Dois ETFs dominam o debate sobre energia de transporte: o Alerian MLP ETF (AMLP) e o Global X MLP & Energy Infrastructure ETF (MLPX). Ambos utilizam o modelo de negócios de pedágio, mas diferem na estrutura tributária, o que impacta diretamente o retorno total e a distribuição de renda dos investidores.
O AMLP concentra quase integralmente seus ativos em Master Limited Partnerships (MLPs), com 99,97% do portfólio em unidades de MLPs. Para evitar o envio de formulários K-1 aos investidores, o fundo é organizado como uma C-corporation. Essa estrutura faz com que o AMLP pague imposto de renda corporativo no nível do fundo sobre os rendimentos das MLPs, gerando um passivo diferido que reduz o valor patrimonial líquido (NAV) ao subir.
O MLPX adota uma rota diferente. Ao limitar a exposição a MLPs a menos de 25%, ele se qualifica como uma companhia de investimento regulamentada (RIC) e elimina o imposto corporativo no nível da entidade. O restante do portfólio do MLPX é composto por C-corps de energia de transporte, como TC Energy e Enbridge. A diferença estrutural reflete-se nos resultados: nos últimos cinco anos, o MLPX retornou 210%, contra 117% do AMLP.
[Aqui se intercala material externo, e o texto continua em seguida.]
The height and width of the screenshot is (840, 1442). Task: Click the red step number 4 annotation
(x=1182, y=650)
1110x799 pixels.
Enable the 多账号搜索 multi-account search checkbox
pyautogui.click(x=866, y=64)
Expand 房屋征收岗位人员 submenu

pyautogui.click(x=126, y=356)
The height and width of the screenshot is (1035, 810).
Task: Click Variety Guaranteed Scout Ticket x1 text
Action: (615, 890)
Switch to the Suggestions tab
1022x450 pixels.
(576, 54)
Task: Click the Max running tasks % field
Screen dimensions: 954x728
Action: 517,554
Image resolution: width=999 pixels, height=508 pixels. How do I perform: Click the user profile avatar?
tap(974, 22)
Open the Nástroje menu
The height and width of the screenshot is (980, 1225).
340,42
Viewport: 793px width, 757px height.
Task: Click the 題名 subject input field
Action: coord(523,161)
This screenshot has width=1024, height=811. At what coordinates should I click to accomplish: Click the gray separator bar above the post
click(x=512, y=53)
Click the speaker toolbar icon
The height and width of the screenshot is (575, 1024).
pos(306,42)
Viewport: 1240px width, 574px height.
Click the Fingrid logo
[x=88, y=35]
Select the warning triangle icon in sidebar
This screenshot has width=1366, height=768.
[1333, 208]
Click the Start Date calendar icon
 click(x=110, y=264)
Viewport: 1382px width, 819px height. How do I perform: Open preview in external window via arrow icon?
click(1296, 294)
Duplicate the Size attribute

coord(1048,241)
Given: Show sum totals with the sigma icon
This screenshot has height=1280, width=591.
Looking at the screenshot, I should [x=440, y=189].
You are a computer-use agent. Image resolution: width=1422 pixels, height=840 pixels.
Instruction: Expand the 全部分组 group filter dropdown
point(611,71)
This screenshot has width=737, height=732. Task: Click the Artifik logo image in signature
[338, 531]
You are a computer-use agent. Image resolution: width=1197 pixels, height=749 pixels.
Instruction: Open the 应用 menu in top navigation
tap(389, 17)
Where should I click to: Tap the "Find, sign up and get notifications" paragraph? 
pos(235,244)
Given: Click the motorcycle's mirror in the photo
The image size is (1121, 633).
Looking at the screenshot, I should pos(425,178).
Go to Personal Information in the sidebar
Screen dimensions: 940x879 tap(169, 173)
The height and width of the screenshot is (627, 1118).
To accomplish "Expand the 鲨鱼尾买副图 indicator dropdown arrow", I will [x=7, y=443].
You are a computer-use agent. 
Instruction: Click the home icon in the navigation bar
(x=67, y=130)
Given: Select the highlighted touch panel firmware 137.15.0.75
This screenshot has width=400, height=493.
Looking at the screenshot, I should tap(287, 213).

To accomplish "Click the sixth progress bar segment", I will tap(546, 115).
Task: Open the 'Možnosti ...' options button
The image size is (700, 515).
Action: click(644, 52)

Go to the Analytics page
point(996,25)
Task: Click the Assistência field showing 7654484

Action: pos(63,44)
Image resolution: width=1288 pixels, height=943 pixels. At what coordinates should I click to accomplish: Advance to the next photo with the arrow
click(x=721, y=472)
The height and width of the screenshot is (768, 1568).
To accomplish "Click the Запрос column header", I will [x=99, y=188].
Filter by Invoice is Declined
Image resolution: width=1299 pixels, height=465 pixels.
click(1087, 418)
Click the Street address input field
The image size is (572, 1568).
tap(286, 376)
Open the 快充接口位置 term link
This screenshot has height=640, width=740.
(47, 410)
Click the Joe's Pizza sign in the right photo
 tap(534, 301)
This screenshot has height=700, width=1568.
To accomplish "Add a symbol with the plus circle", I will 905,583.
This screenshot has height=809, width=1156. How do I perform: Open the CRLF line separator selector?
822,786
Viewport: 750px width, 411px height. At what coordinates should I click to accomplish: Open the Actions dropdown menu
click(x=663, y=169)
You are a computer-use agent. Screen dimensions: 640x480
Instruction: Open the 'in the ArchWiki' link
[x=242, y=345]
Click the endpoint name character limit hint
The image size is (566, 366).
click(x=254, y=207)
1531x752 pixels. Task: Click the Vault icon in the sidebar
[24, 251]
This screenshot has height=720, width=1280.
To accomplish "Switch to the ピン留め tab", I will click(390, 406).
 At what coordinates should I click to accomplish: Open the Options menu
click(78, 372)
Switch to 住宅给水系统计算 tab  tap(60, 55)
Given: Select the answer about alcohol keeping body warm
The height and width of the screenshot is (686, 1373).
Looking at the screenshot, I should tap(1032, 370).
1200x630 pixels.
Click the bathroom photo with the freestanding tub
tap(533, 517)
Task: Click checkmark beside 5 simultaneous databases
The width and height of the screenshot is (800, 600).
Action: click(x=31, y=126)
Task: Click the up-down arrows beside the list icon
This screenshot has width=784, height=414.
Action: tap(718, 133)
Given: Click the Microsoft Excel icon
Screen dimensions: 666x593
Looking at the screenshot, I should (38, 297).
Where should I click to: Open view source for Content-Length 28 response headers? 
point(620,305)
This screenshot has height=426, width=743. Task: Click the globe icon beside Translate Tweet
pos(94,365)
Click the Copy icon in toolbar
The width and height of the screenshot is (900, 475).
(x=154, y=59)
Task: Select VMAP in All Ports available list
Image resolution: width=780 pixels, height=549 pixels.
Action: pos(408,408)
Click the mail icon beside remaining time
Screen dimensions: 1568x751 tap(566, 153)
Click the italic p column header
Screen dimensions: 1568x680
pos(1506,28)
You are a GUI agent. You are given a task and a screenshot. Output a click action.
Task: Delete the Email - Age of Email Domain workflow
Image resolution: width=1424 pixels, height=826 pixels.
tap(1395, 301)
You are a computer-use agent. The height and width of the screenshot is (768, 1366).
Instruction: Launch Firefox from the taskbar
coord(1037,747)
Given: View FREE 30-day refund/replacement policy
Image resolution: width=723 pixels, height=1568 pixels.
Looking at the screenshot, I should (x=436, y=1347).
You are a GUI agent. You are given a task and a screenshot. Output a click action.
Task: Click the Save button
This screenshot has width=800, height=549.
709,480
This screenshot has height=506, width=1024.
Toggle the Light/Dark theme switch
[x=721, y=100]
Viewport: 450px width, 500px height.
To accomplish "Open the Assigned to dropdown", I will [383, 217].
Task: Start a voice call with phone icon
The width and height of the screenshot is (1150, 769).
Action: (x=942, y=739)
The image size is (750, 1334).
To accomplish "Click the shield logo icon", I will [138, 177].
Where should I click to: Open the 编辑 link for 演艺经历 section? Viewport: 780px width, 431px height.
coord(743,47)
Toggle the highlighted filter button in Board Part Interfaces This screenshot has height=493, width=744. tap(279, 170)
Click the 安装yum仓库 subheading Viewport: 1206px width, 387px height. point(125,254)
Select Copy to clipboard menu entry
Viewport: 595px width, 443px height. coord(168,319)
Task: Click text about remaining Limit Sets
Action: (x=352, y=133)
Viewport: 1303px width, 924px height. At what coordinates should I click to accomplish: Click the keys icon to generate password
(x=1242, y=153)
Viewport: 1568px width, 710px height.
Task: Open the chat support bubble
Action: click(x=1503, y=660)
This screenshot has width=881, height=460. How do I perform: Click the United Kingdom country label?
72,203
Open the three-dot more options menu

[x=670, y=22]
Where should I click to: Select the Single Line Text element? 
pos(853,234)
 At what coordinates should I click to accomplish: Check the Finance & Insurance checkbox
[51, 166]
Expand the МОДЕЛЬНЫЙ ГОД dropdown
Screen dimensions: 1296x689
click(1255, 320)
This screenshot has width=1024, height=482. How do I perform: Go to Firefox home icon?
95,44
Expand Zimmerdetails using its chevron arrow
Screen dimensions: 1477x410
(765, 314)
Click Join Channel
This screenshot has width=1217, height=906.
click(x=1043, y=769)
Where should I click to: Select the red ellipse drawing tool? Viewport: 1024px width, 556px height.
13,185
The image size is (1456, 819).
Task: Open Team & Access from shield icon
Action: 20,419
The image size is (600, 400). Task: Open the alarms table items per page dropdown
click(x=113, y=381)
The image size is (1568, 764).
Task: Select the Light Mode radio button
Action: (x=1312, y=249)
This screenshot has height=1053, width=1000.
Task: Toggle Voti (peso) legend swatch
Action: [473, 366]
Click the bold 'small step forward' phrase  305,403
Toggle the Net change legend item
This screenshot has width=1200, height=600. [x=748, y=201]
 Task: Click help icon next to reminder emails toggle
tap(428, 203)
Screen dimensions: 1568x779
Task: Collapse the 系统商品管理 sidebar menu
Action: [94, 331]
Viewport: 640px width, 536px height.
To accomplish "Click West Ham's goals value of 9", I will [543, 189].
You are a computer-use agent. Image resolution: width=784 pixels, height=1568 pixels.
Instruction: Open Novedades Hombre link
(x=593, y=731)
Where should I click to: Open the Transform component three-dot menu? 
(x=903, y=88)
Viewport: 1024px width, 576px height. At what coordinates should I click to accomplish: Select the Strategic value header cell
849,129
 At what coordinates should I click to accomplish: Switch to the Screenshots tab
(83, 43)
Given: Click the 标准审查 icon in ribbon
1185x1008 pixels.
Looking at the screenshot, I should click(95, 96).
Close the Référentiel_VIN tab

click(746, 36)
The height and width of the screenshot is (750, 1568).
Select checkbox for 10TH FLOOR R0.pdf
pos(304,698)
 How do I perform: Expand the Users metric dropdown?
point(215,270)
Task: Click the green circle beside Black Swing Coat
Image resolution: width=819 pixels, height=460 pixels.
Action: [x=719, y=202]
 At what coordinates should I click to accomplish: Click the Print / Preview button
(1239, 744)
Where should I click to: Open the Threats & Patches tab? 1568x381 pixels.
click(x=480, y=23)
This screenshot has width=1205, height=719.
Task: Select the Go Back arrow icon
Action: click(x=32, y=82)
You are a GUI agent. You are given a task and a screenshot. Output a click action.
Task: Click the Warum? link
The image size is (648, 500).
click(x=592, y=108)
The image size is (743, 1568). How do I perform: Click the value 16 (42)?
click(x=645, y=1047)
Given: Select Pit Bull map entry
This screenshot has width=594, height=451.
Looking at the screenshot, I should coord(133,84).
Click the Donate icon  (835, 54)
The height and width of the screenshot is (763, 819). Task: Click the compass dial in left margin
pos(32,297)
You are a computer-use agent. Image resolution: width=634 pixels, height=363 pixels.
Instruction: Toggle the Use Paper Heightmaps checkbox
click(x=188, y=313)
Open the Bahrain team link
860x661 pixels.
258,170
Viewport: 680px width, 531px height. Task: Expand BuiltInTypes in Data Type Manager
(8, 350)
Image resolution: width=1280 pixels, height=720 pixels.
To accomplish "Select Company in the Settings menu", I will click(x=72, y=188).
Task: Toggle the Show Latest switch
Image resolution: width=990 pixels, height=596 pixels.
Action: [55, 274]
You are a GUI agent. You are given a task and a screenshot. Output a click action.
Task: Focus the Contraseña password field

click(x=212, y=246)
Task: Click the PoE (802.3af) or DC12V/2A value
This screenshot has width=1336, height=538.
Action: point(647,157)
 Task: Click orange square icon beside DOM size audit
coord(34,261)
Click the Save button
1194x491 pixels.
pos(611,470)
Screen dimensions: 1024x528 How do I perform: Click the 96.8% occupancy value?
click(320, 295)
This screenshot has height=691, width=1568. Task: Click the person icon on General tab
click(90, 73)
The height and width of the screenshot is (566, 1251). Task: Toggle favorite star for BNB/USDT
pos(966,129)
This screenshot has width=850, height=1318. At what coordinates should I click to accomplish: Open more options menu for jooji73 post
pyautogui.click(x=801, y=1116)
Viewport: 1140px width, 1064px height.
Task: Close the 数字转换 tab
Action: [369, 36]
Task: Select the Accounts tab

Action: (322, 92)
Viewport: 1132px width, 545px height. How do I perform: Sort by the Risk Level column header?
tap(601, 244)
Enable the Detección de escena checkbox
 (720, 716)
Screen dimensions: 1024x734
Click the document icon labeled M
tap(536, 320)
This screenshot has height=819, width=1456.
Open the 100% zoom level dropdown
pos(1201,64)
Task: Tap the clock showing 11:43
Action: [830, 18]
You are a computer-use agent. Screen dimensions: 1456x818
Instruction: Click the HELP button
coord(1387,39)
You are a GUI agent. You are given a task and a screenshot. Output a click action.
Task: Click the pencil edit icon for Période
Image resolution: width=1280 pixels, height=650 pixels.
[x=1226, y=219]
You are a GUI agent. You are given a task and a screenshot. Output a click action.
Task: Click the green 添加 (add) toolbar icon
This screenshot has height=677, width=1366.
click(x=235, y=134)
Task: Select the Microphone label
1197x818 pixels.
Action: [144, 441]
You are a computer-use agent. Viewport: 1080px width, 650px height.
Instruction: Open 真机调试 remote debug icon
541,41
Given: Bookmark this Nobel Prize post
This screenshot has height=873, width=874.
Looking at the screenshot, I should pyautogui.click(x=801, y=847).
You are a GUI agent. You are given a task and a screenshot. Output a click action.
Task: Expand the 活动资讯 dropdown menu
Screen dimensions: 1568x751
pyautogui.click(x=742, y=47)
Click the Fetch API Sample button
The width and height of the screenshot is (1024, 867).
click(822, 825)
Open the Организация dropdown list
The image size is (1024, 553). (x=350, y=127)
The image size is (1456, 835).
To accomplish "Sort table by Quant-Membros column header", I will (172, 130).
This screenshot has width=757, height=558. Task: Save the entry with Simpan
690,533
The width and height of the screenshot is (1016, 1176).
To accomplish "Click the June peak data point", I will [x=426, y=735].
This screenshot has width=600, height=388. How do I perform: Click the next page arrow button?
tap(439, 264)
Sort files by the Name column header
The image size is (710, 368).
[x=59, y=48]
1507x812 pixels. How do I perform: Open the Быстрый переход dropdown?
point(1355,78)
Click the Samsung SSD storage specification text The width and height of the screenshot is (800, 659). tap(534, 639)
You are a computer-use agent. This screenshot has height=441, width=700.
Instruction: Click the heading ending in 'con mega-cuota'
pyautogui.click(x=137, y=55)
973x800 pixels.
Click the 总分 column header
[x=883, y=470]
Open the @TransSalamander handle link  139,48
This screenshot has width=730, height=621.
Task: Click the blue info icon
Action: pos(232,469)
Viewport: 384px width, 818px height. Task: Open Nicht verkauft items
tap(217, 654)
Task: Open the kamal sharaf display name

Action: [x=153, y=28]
Em termos de renda, o AMLP oferece distribuições maiores, com US$ 1,03 no segundo trimestre de 2026, comparado aos US$ 0,757 do MLPX em maio de 2026. No entanto, para investidores focados no retorno total, a análise aponta o MLPX como o produto mais forte, pois captura o fluxo de caixa sem o impacto do imposto corporativo estrutural.